= Given text =
Monday, 22 June 2020

Using Custom Property “Stacks” to Tame the Cascade

Since the inception of CSS in 1994, the cascade and inheritance have defined how we design on the web. Both are powerful features but, as authors, we’ve had very little control over how they interact. Selector specificity and source order provide some minimal “layering” control, without a lot of nuance — and inheritance requires an unbroken lineage. Now, CSS Custom Properties allow us to manage and control both cascade and inheritance in new ways.

I want to show you how I’ve used Custom Property “stacks” to solve some of the common issues people face in the cascade: from scoped component styles, to more explicit layering of intents.

A quick intro to Custom Properties

The same way browsers have defined new properties using a vendor prefix like -webkit- or -moz-, we can define our own Custom Properties with an “empty” -- prefix. Like variables in Sass or JavaScript, we can use them to name, store, and retrieve values — but like other properties in CSS, they cascade and inherit with the DOM.

= To be done =
1: According to the text on Custom Property stacks, in what year did CSS come into being?
2: Find every line in the entries that contains the string "screenshot".
The text and the entries come from unrelated sources.

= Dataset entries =
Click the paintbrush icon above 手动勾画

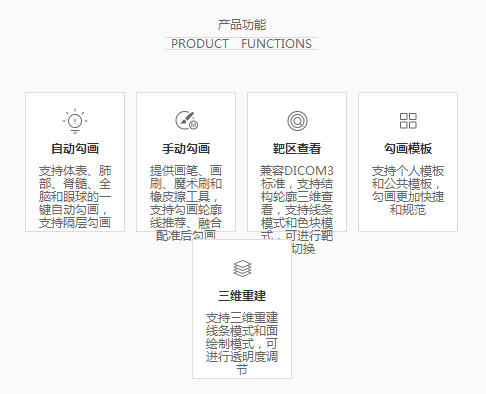point(187,120)
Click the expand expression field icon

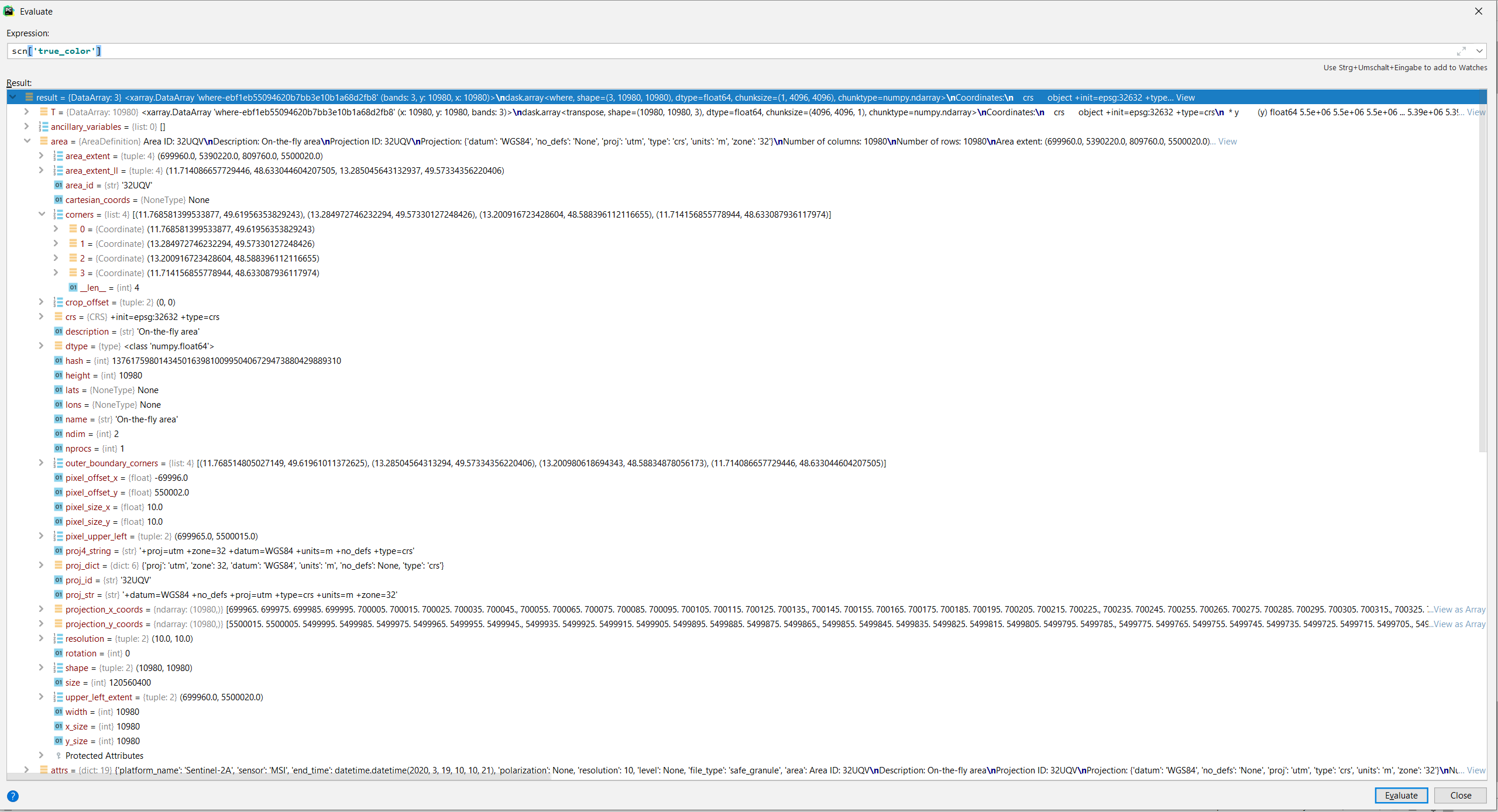pos(1461,51)
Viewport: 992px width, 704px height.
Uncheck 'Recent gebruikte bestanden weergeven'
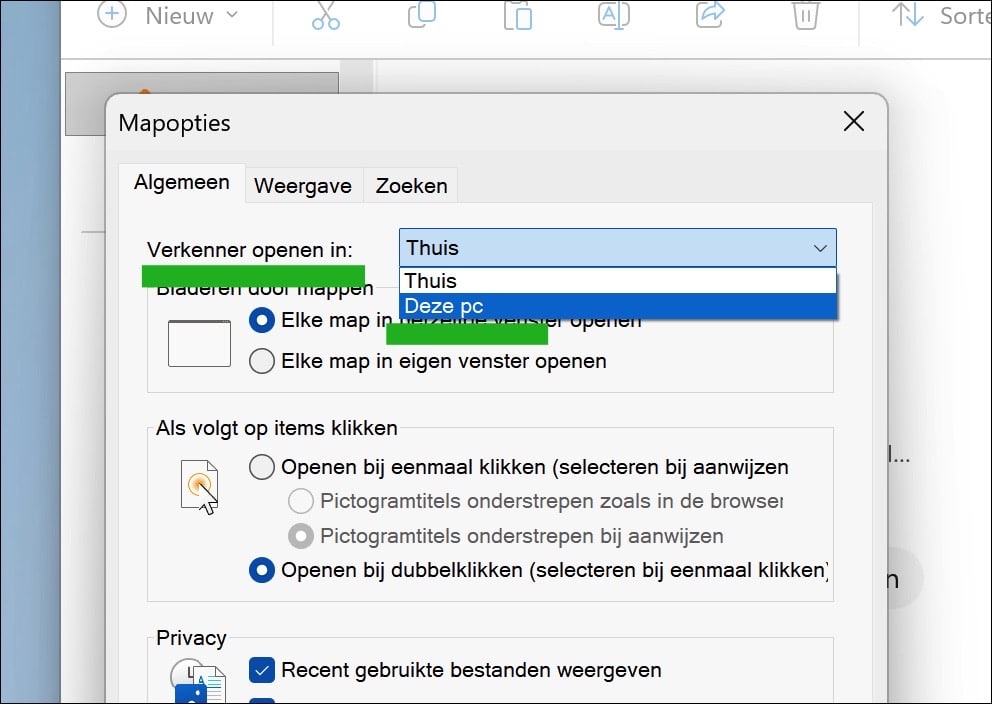point(262,670)
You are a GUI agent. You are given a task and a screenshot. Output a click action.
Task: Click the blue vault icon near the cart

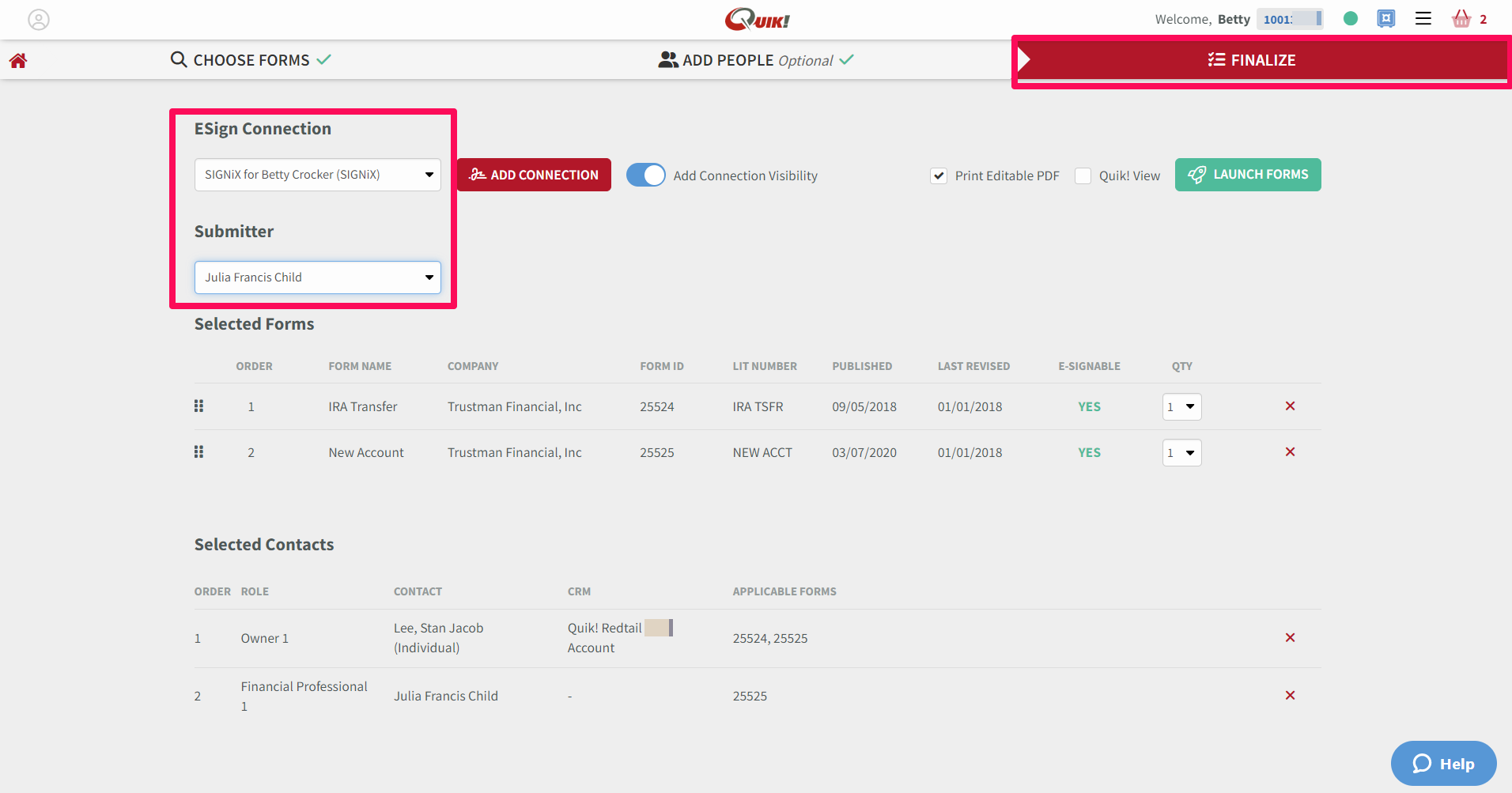(1385, 18)
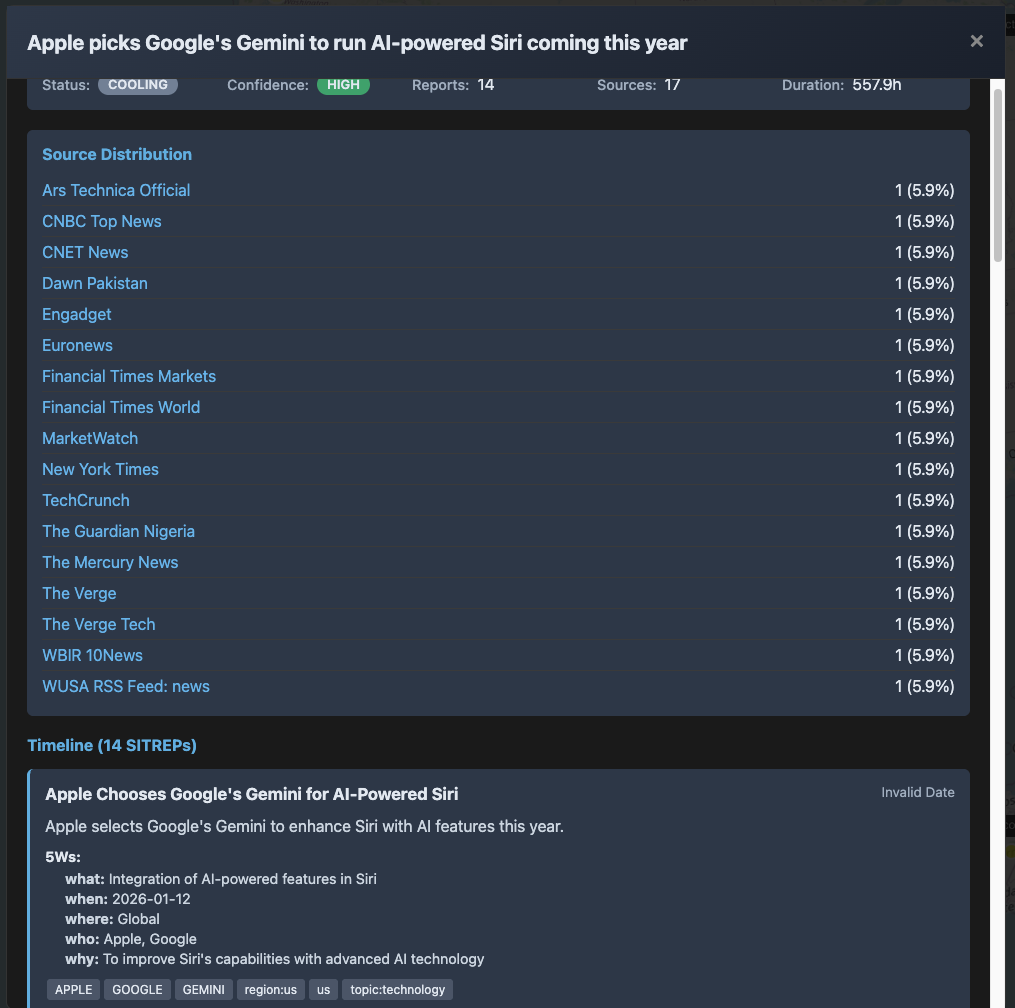Open the Dawn Pakistan source
Viewport: 1015px width, 1008px height.
[95, 283]
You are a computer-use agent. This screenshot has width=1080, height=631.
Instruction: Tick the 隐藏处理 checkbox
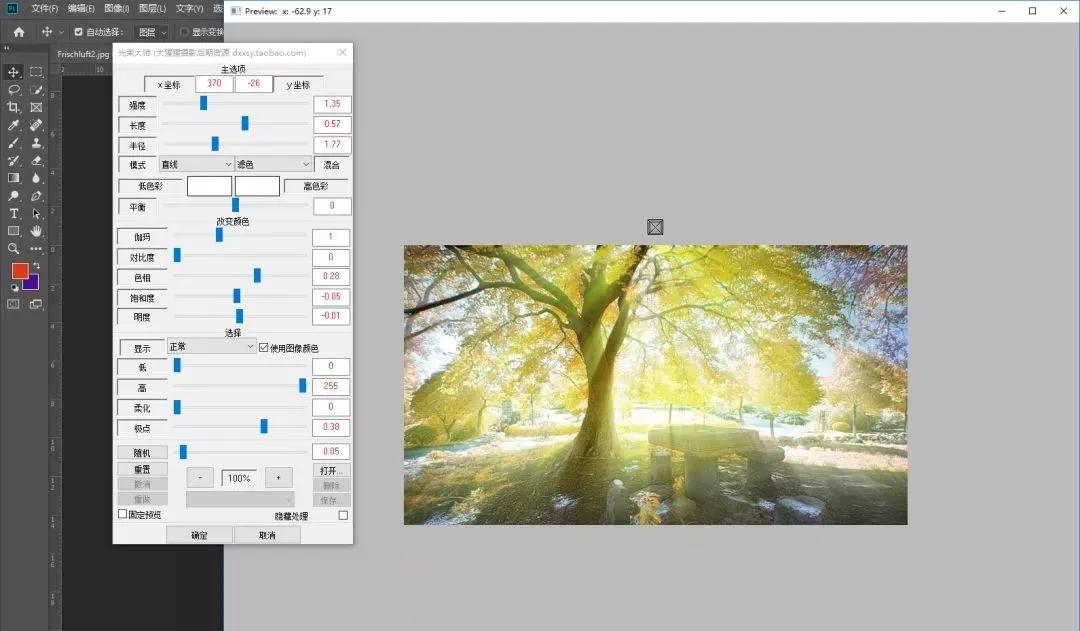pyautogui.click(x=343, y=516)
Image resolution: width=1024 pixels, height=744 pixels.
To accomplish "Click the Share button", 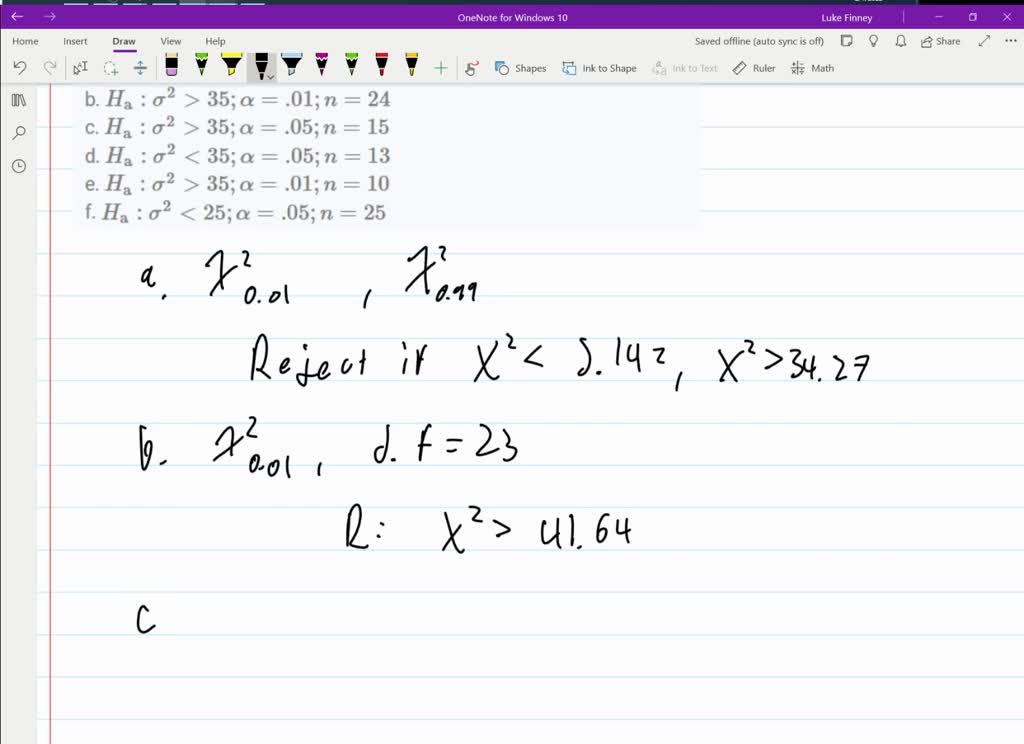I will 940,41.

= Results =
1: 1994

2:
You are a GUI agent. You are given a task and a screenshot. Output a click action.
You are a computer-use agent. This screenshot has width=1080, height=631.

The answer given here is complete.